On the other hand, the controller 10 reads selectively the confidential documents and the general documents stored m the document database 13 with the indexer at need as species and converts the documents into a form applicable to the SVM algorithm of the learner 15 and provides the learner 15 with the converted documents. Thereby, the controller 10 makes the learning result of the learner 15 stored in the learning result database 17 as a file. Wherein, the learning result is indicated as the Hyper-Plane classifying the vector type- converted document into the confidential documents or the general documents and the Support Vectors which are the vector of the nearest documents to the Hyper-Plane. Also, the controller 10 converts the e-mails which are sniffed by the sniffer 19 and stored m the e-mail database 21 into a form applicable to the SVM algorithm of the learner 15. Thereafter, the controller 10 makes the form thereof provided to the discriminator 27 and at the same time, makes the Hyper- Plane and the Support
Vector which are stored in the learning result database 17 provided to the discriminator 27, whereby the controller 10 makes the discriminator 27 analyze if the sniffed e-mails are classified into the confidential documents.

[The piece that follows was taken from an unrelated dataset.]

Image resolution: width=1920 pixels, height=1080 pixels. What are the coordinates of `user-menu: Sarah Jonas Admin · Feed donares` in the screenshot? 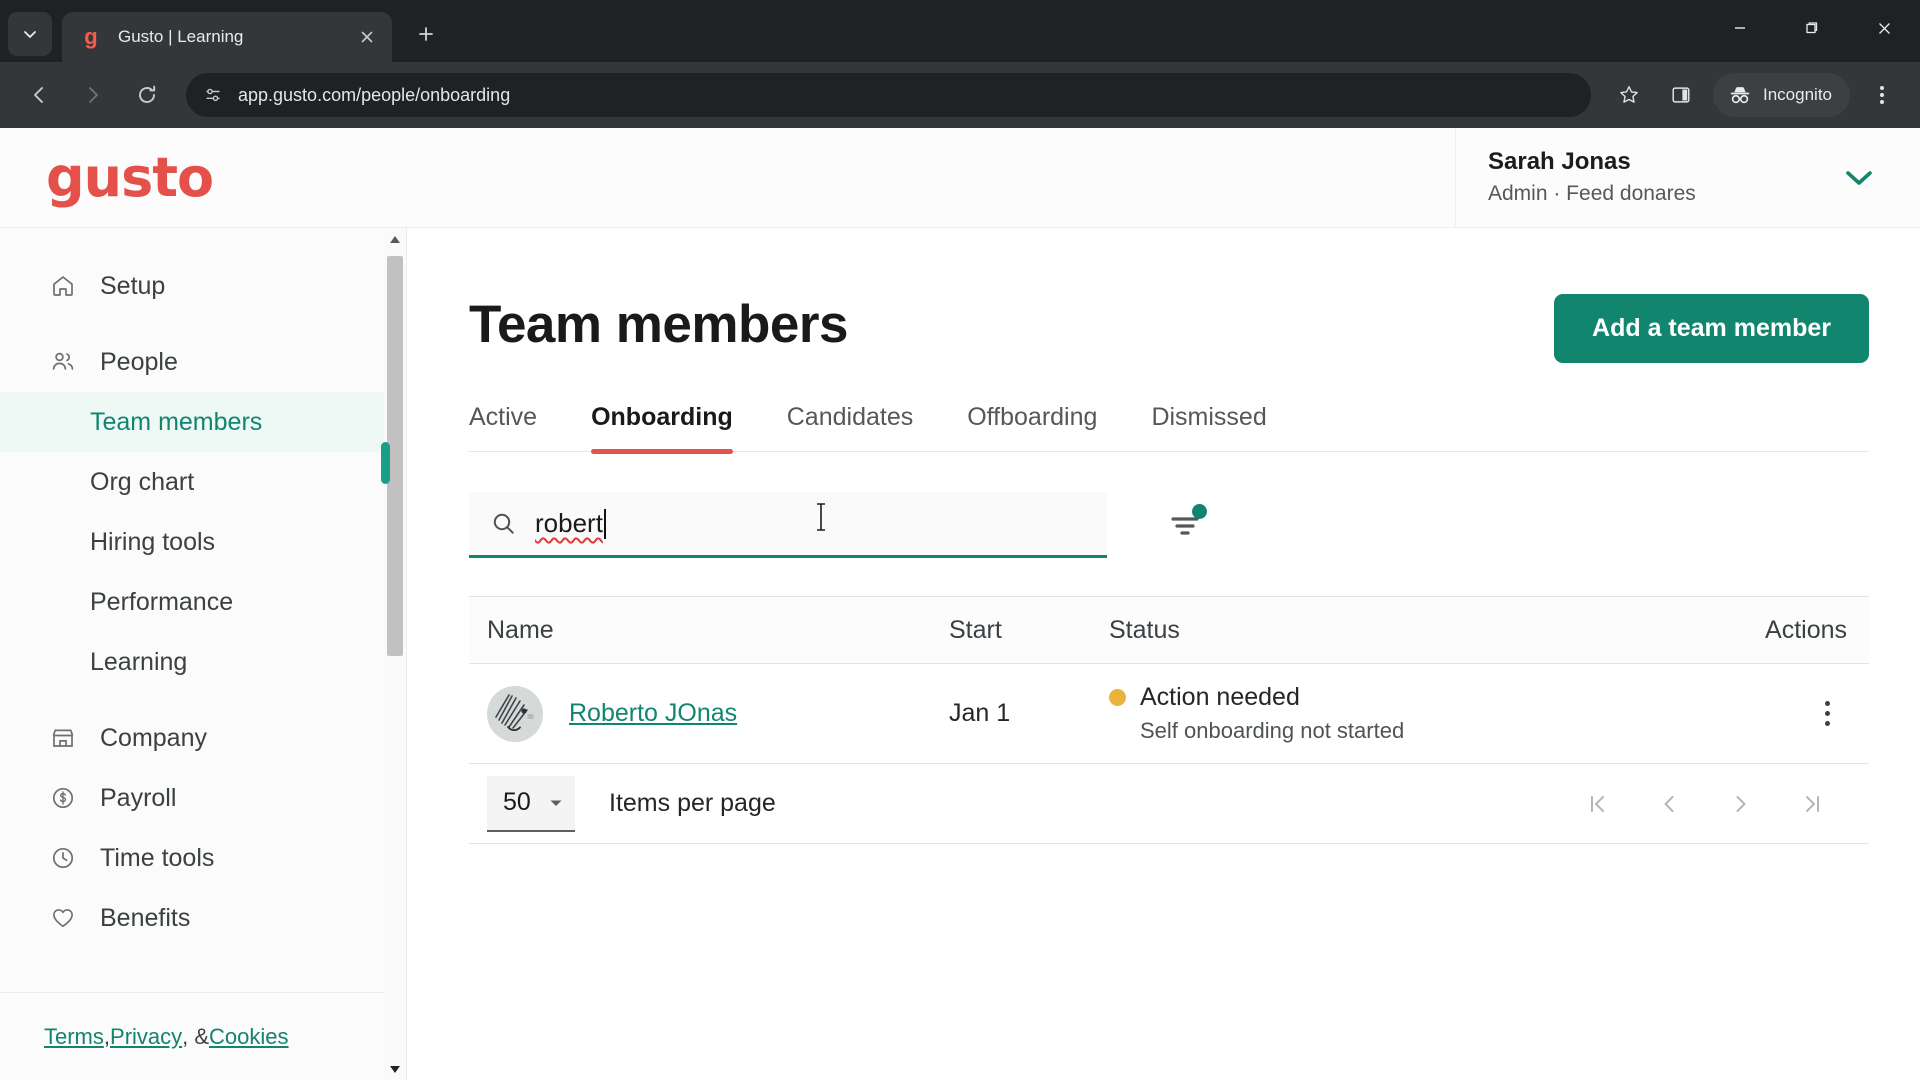 It's located at (1688, 178).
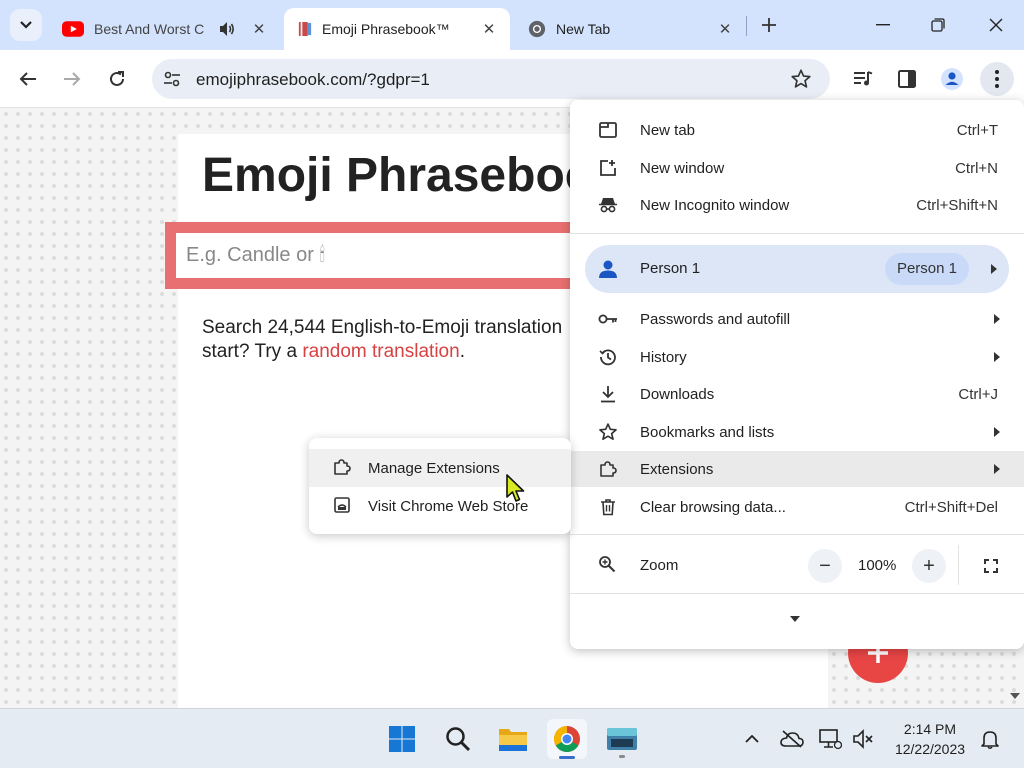 This screenshot has width=1024, height=768. I want to click on history-icon, so click(608, 357).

The controller 10 makes the report generator 31 notify a user of the analysis result, that is, if the e- mails include the confidential documents, discriminated by the discriminator 27 and stored in the discriminating result database 29, whereby the controller 10 can monitor if the sent e-mails include confidential documents.

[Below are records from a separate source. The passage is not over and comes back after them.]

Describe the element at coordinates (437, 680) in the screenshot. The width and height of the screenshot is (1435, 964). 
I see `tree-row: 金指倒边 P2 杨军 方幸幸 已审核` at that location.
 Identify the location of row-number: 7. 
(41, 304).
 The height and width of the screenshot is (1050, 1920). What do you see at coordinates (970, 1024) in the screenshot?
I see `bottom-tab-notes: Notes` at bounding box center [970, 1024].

An e-mail monitoring process by the e-mail monitoring system hereof will be fully appreciated from the following description and FIG 3. To begin with, the learner 15 calculates the Hyper- Plane and the Support Vector by learning the confidential documents and general documents with the SVM algorithm (S10) , wherein the Hyper-plane classifies the vector type-converted document into the confidential documents or the general documents and the Support Vector is the vector of the nearest document to the Hyper-plane. Then, the Hyper-plane and the Support vectors thereof are stored in the learning result database 17 (S20) .

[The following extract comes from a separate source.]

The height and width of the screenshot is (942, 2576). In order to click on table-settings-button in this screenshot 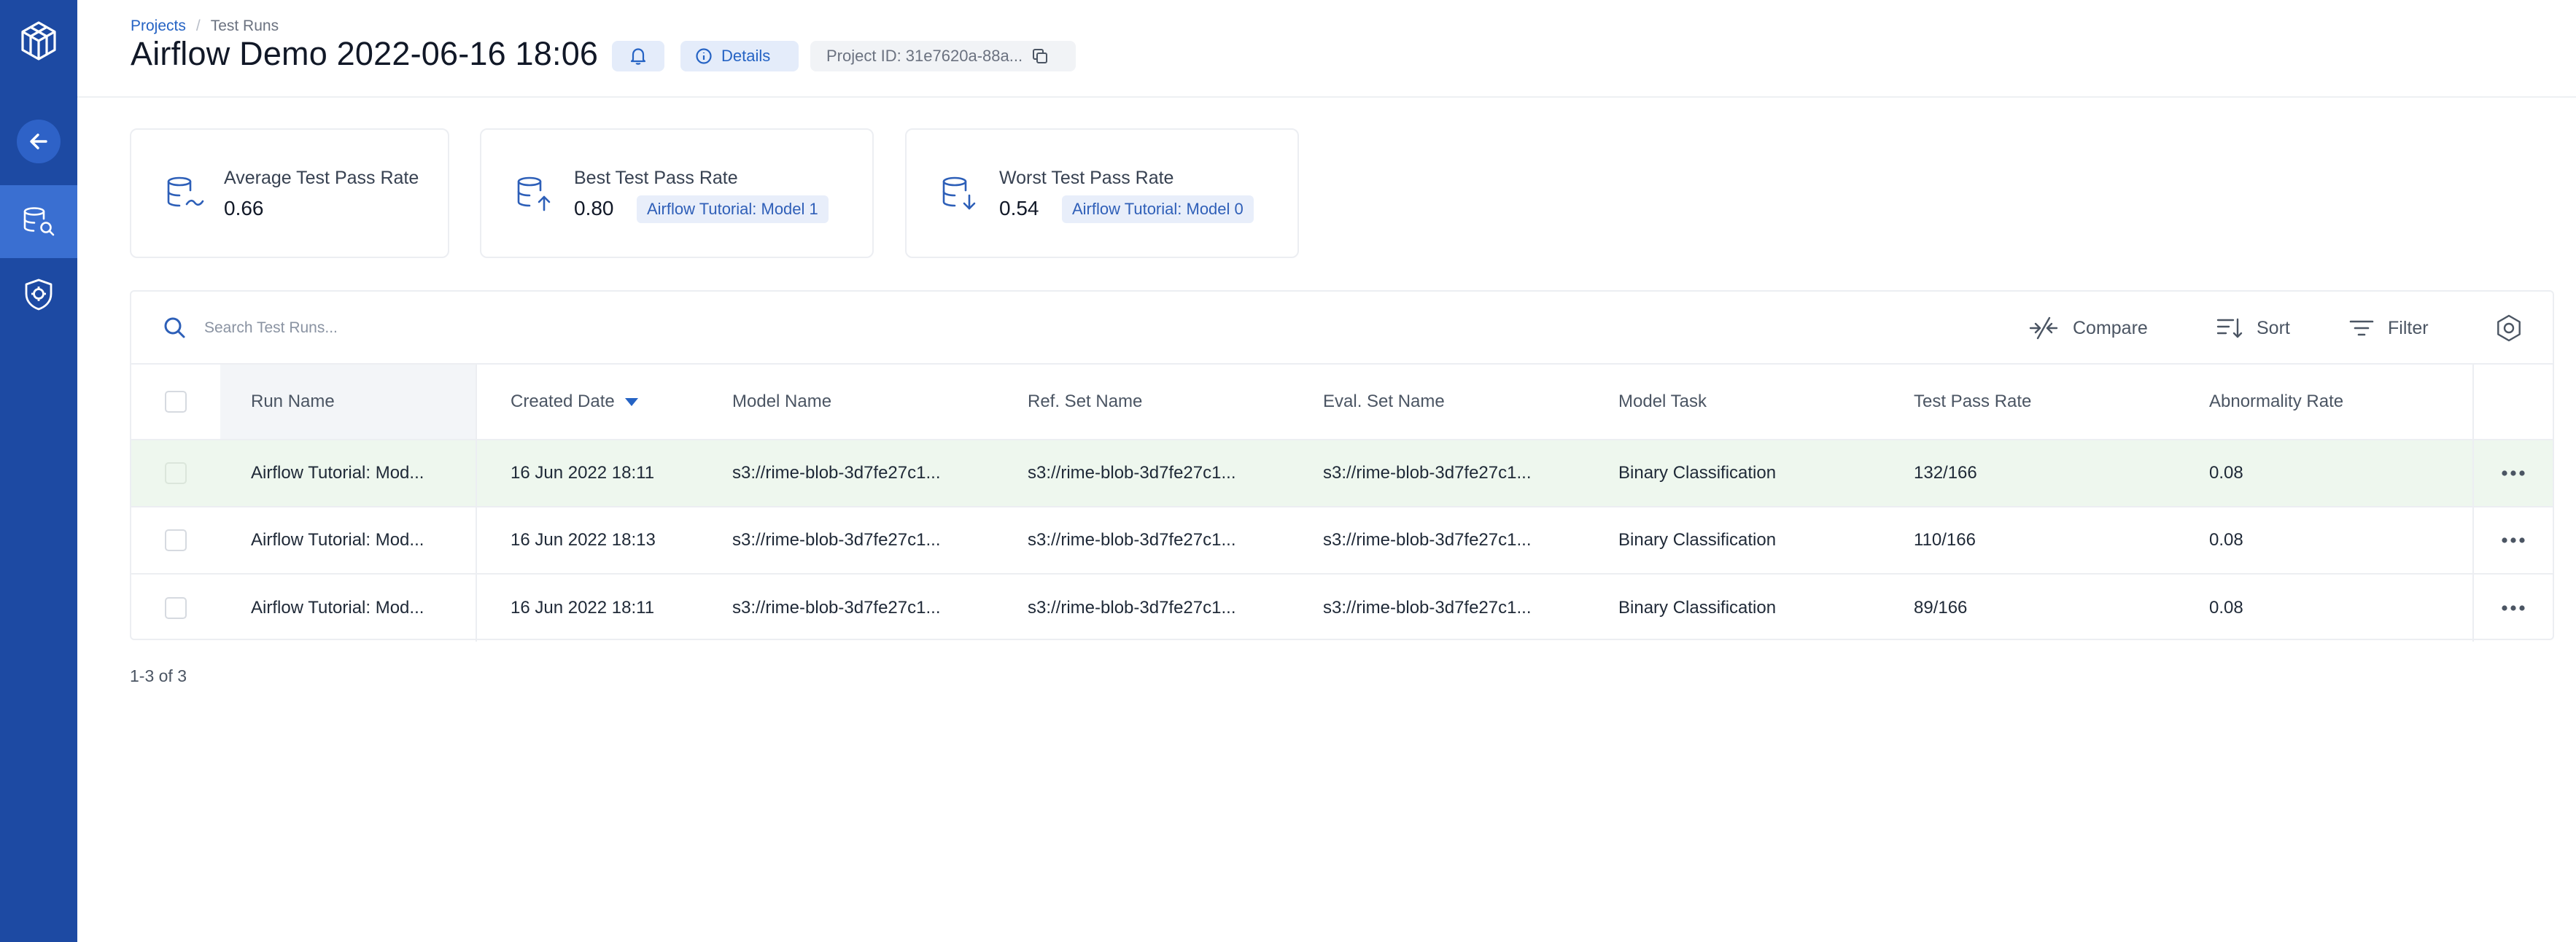, I will do `click(2508, 328)`.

The e-mails sent to the outside of the enterprise are sniffed by the sniffer 19 and stored with the e-mail
database 21 (S30) . The sniffed e-mails are converted into a form applicable to the SVM algorithm by the vector generator 23 (S40) . The discriminator 27 discriminates if the sniffed e-mails are confidential documents by applying the SVM algorithm to the support vector calculated from the learning result and the vector type- converted e-mails (S50) . If the e-mails thereof are discriminated as the confidential documents according to the analysis result of the discriminator 27, the result values thereof are stored in the discrimination result database 29 (S60) , otherwise the result values discriminated as general documents are stored in the discrimination result database 29 (S70) . The controller 10 shows the result values with all sorts of graphs by operating the report generator 31 (S80) .
Thus, the present invention provides the method and the system which learn the concept of confidential documents and general documents automatically with the SVM, sniff the sent e-mails and discriminate if the sniffed e-mails are confidential documents on the basis of learning results.
As stated above, the present invention can provide the e-mail monitoring method and system which can monitor efficiently if the confidential documents of a group are sent out through e-mails by learning the concept of
confidential documents and general documents automatically and then, classifying an e-mail on the basis of learning results.
Although the preferred embodiments of the present invention have been disclosed for illustrative purpose, those skilled in the art will appreciate that various modifications, additions and substitutions are possible, without departing from the scope and spirit of the invention as disclosed in the accompanying claims.